(Data records)
____________
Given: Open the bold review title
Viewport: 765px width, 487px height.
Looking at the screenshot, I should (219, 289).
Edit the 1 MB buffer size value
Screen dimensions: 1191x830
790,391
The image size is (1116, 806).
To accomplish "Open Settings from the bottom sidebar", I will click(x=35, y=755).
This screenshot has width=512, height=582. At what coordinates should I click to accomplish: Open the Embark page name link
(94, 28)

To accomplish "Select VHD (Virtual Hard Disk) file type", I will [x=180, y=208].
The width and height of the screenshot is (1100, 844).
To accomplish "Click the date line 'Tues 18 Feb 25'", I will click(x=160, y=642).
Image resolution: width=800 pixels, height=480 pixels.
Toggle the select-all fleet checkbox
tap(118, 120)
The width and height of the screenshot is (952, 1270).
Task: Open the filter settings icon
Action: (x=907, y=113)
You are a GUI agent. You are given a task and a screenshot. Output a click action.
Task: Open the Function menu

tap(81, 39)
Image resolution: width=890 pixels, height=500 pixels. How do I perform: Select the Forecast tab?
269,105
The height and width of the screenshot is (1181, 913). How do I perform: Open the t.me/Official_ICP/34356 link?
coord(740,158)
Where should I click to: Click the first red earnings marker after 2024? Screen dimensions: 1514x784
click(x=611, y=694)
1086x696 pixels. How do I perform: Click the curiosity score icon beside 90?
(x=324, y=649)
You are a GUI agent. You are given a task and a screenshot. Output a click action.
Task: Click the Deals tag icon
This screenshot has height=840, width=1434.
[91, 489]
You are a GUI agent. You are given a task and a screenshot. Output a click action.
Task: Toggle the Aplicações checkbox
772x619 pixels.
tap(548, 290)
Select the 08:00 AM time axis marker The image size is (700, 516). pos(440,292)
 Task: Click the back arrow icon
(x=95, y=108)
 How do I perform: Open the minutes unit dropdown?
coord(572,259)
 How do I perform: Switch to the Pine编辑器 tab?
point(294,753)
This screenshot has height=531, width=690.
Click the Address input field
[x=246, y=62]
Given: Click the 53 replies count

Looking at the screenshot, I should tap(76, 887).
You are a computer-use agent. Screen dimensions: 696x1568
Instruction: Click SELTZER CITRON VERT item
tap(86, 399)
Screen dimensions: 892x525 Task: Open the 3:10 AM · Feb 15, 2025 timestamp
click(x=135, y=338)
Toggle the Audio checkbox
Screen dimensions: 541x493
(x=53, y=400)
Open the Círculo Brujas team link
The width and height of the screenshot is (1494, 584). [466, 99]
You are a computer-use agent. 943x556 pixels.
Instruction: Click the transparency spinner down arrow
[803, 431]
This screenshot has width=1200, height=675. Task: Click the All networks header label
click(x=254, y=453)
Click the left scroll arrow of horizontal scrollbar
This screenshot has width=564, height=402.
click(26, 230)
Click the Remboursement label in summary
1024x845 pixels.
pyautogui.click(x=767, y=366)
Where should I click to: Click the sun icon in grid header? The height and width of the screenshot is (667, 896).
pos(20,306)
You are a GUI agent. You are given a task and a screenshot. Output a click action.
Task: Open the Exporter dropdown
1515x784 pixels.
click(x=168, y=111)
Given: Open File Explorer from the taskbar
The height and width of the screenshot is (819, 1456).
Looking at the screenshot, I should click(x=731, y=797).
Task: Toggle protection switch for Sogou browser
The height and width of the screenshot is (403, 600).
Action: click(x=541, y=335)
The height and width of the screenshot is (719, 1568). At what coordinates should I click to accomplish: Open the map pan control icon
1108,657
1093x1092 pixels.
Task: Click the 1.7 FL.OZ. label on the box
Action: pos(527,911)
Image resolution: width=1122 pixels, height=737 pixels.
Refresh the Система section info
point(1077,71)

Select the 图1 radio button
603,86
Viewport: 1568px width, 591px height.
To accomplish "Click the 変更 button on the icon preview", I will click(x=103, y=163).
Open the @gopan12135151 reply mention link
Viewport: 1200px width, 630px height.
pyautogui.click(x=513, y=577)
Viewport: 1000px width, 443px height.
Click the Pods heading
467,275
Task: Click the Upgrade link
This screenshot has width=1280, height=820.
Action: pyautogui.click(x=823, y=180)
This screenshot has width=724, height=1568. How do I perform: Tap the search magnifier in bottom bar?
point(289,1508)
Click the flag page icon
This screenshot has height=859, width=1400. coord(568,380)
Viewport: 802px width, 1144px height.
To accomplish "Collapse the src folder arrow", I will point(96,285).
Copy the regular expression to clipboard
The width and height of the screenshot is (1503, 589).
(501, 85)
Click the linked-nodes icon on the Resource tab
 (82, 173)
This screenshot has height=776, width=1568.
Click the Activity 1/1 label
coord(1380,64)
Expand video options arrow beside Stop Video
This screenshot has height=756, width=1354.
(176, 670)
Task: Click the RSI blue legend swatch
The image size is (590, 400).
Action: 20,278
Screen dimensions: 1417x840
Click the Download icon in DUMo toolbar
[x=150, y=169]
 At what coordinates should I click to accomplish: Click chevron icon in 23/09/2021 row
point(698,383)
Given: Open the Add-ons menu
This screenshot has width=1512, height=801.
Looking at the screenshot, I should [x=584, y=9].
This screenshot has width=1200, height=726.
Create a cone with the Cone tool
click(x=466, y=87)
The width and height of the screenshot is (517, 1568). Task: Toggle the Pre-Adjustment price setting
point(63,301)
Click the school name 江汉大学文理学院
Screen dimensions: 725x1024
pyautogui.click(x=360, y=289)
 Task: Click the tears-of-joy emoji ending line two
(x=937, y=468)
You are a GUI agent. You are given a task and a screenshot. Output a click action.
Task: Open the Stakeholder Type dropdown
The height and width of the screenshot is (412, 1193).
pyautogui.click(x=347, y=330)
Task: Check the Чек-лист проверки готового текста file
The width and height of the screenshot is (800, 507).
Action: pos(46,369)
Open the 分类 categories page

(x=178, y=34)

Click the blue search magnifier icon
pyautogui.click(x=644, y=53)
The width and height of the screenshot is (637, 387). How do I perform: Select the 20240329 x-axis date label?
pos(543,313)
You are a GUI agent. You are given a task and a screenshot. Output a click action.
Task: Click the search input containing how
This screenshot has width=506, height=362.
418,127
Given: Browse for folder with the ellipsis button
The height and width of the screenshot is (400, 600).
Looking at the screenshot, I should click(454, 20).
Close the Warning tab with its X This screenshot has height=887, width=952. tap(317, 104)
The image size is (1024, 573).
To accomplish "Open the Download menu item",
____________
## AIM OF THE TASK
Take each line above that holds the string "from" and copy it.

## EXERCISE SOLUTION
To accomplish "Open Settings from the bottom sidebar", I will click(x=35, y=755).
Given: Open File Explorer from the taskbar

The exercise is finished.